NOSTALGIA: The life of Richard Watson, a great Westmerian

The Westmorland Gazette: Richard Watson in a portrait by Peter Romney Richard Watson in a portrait by Peter Romney

In the first of a two-part series, Dr Kent Brooks recounts the life of Richard Watson, Bishop of Llandaff, a great Westmerian.

Portraits of worthies gazed down on generations of boys at Heversham Grammar School: one of these was Richard Watson.

Most boys had no idea who he was and I hope to rectify this.

Richard Watson, born at Heversham in 1737, was descended from statesmen – Lakeland farmers, who owned their own land and were fiercely independent.

However, his father, formerly headmaster of Heversham Grammar School, was quite poor. Perhaps Richard was endowed with his independent way of thinking from his father, in spite of the fact that he died while Richard was still young.

Richard went to Heversham Grammar School, ultimately getting a scholarship to Trinity College Cambridge. These scholarships had been endowed by Edward Wilson of Dallam Tower in 1652.

At Cambridge the young Richard shone, especially at mathematics.

He was strongly under the influence of Edmund Law, later Bishop of Carlisle, but also the progeny of a statesmen from Askam in Westmorland.

His career in the university progressed through several posts to that of junior dean, being also ordained, a necessity for a university career at that time.

Interestingly, he also turned down several lucrative posts, thereby offending Lord Newcastle, then both Chancellor of the University and Prime Minister. He was not to follow the standard ecclesiastical path.

In 1764 Watson was appointed to the chair of chemistry. Although he knew nothing of chemistry at the time, this was not seen as a disadvantage! He did, however, later deliver a series of popular lectures, write a book on the subject and was elected to the Royal Society.

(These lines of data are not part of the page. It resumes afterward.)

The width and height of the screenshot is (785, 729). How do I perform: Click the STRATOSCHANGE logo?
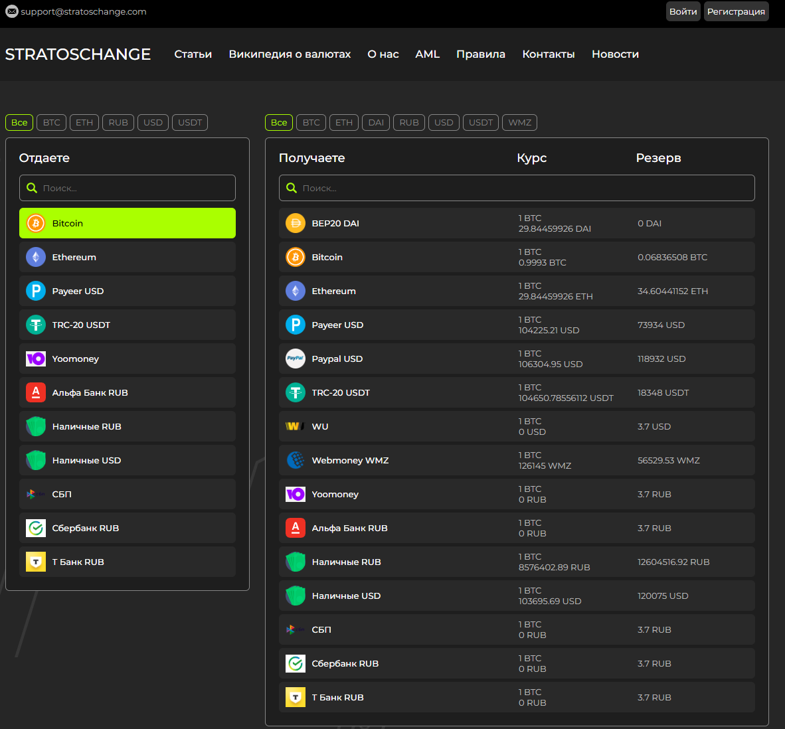click(x=78, y=54)
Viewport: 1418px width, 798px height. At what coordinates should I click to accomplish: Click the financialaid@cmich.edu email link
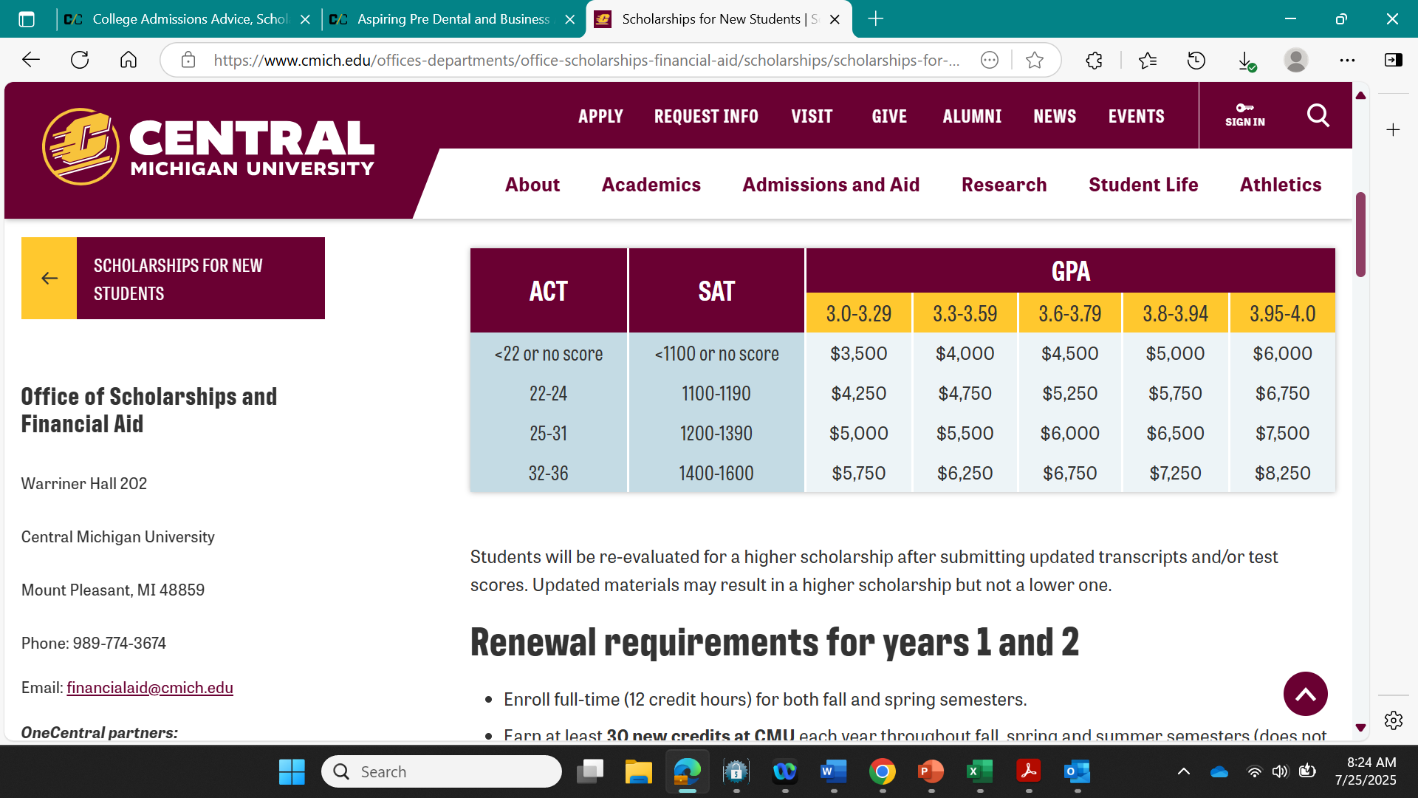150,688
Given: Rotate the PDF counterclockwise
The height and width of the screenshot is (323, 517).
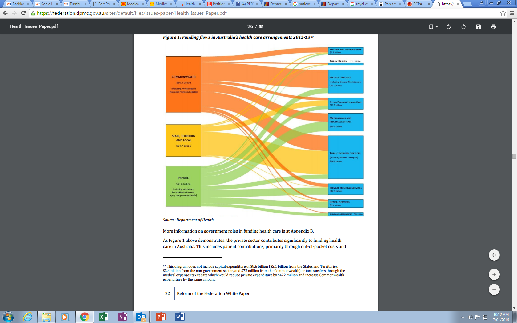Looking at the screenshot, I should pos(463,27).
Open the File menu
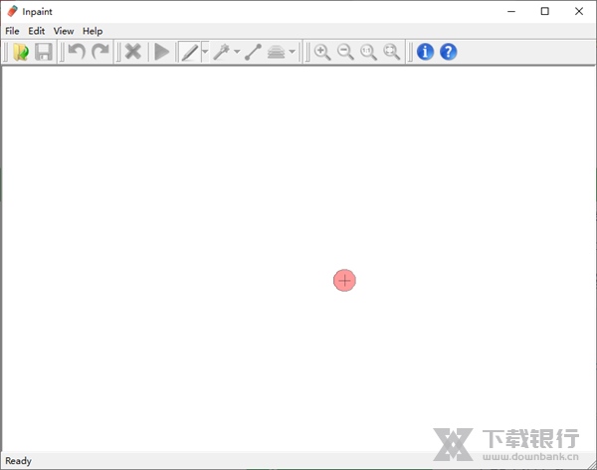The width and height of the screenshot is (597, 470). click(12, 31)
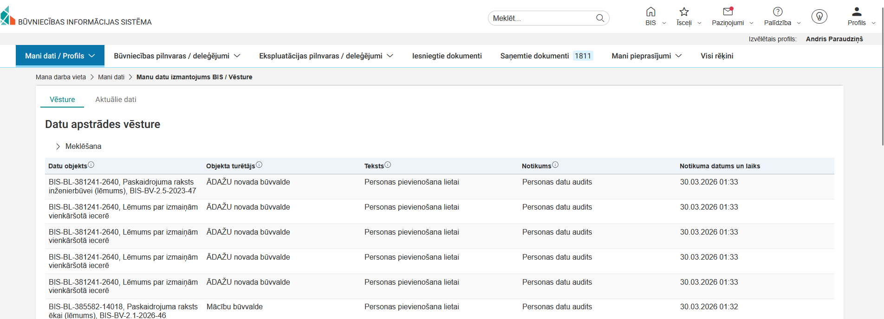884x319 pixels.
Task: Open the Īsceļi star shortcuts icon
Action: 684,12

When the Regius Professor of Divinity died in 1771, a post appeared that Watson had set his sights on. By dint of hard lobbying and ruthlessness he succeeded in drumming up the necessary aristocratic support and was elected.

This was worth £300 a year, and, although Watson again knew little about the subject of Divinity, he managed to produce six volumes of highly popular ‘Theological Tracts’ four years later.

In 1773 he married Dorothy Wilson, the eldest daughter of Edward Wilson of Dallam, descendent of the Wilson who had endowed his scholarship.

This is a token of the considerable success Watson had achieved by this time as it was very unusual for gentry such as the Wilsons to marry their daughter into the family of their tenants. The marriage was, nevertheless, a great success, producing nine children.